You will be placed into a non-weightbearing splint
immediately after surgery. This protects the bones and incisions. You should elevate the foot as much as possible to help reduce swelling and pain. Pain will typically be controlled with pain pills.
Sutures will be removed about two weeks after surgery and you will have a cast or CAM boot. No weightbearing is allowed for 6-8 weeks after surgery. A walking cast or boot is then used for another 4-6 weeks. If pins were used to hold the fourth and fifth
metatarsals in place, they are removed 6-8 weeks after surgery.
Patients usually are able to wean out of the boot and into an athletic shoe in 10-12 weeks. A more rigid shoe with an arch support insert will help reduce stresses through the middle of the foot. Physical therapy may be prescribed for strengthening and
improvement in function. It can take longer than one year for full recovery.
Risks and Complications
All surgeries come with possible complications, including the risks associated with anesthesia, infection, damage to nerves and blood vessels, and bleeding or blood clots.
With Lisfranc surgery, there is a nerve that runs very close to the site of the incision. Injury of this nerve can result in numbness. If numbness occurs it typically is not painful and the foot recovers with time. Another common problem after a Lisfranc
injury is the development of post-traumatic arthritis in the joints of the middle of the foot. This is due to degeneration of cartilage in the area of the injured joints. This can lead to pain and stiffness in the middle part of the foot.
Will the plates and/or screws stay in my foot forever?
The hardware that is placed during surgery is sometimes removed 4-6 months after surgery. Hardware placed for a fusion typically is not removed unless it becomes bothersome.
Should I have my injured foot realigned or fused?

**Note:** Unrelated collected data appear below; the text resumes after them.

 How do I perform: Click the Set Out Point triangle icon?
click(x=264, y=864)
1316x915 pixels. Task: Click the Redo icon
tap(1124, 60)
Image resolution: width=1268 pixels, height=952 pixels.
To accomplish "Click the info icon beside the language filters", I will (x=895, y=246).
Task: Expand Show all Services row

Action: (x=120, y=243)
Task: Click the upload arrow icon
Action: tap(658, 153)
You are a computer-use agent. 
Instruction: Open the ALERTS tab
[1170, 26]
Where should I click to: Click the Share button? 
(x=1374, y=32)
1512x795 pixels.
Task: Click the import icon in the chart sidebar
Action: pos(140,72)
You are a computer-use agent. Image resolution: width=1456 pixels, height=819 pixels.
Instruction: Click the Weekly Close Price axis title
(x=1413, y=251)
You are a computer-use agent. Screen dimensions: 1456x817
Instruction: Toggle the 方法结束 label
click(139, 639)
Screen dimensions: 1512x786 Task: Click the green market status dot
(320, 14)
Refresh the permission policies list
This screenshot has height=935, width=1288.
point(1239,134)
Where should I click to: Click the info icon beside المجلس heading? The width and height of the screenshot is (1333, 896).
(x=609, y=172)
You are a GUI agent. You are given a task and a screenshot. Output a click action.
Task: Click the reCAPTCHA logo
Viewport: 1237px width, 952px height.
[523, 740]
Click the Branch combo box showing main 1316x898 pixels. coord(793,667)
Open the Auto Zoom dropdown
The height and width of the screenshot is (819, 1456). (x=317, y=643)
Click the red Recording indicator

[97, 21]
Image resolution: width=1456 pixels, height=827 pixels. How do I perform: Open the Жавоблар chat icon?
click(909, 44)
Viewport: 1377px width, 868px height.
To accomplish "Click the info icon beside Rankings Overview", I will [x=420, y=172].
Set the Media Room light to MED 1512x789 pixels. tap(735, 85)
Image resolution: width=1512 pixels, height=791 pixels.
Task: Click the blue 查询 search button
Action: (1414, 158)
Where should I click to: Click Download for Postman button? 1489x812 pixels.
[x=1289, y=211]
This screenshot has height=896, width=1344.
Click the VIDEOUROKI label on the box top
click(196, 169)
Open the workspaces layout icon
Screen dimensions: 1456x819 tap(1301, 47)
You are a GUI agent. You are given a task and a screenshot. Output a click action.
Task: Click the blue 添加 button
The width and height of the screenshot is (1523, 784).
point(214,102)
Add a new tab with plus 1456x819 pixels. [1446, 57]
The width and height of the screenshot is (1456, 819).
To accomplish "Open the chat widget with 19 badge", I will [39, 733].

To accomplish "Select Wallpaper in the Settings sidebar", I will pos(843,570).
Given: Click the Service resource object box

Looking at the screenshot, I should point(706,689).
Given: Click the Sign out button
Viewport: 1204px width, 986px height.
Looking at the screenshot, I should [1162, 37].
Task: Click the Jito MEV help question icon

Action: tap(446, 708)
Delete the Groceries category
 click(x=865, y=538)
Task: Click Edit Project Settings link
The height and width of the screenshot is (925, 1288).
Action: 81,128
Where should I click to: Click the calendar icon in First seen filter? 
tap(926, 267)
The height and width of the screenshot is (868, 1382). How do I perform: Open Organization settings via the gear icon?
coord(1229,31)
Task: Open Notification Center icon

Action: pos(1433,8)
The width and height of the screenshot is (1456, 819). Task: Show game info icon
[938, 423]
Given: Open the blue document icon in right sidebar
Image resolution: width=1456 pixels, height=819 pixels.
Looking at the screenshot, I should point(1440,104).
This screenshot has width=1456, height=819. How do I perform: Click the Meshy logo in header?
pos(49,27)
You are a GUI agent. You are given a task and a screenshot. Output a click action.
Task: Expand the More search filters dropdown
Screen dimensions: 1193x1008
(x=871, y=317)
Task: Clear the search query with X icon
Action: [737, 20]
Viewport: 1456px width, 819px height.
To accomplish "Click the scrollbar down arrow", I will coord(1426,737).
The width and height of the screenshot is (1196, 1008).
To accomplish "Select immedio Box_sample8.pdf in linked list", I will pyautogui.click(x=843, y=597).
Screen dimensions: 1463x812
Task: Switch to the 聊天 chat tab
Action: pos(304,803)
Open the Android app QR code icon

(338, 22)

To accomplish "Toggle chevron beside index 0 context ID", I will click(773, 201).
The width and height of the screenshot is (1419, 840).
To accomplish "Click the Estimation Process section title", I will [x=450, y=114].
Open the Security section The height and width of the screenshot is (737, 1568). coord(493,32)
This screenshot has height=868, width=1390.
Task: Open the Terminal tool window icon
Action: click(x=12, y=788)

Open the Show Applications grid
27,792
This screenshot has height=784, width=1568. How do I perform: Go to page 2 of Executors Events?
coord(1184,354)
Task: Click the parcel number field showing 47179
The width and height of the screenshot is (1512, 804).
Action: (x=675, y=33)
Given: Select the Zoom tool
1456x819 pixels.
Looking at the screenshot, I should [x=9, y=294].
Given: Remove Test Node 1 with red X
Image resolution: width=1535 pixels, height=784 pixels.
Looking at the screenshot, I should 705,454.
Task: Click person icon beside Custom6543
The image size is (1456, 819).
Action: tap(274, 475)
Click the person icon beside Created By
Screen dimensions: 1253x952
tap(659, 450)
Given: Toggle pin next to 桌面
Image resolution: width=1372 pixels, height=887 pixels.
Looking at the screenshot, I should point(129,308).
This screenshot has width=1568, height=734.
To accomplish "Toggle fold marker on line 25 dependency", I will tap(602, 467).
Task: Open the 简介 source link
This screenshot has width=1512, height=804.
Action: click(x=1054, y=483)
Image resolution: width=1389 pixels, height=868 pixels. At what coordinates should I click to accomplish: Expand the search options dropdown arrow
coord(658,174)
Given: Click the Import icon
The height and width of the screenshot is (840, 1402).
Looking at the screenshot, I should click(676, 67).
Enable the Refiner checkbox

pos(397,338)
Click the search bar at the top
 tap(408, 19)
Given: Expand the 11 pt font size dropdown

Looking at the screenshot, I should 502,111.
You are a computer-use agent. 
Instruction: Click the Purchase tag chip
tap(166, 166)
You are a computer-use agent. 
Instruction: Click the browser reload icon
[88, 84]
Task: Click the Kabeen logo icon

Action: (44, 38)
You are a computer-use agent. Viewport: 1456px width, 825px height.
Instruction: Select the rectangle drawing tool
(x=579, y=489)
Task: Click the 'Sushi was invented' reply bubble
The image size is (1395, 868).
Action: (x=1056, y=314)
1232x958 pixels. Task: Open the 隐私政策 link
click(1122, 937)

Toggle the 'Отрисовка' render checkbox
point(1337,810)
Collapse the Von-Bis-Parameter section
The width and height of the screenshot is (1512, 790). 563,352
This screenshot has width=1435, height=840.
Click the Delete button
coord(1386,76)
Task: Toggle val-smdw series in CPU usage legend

This is a debated topic. For simple Lisfranc injuries, a patient typically will do well with realignment of the bones. More substantial injuries that result in obvious displacement
of the joints or a fracture involving the joint surfaces may be better treated with a fusion. Other factors to consider include your age and any existing foot arthritis. Discuss your treatment options with your foot and ankle orthopaedic surgeon to find the best solution for your problem.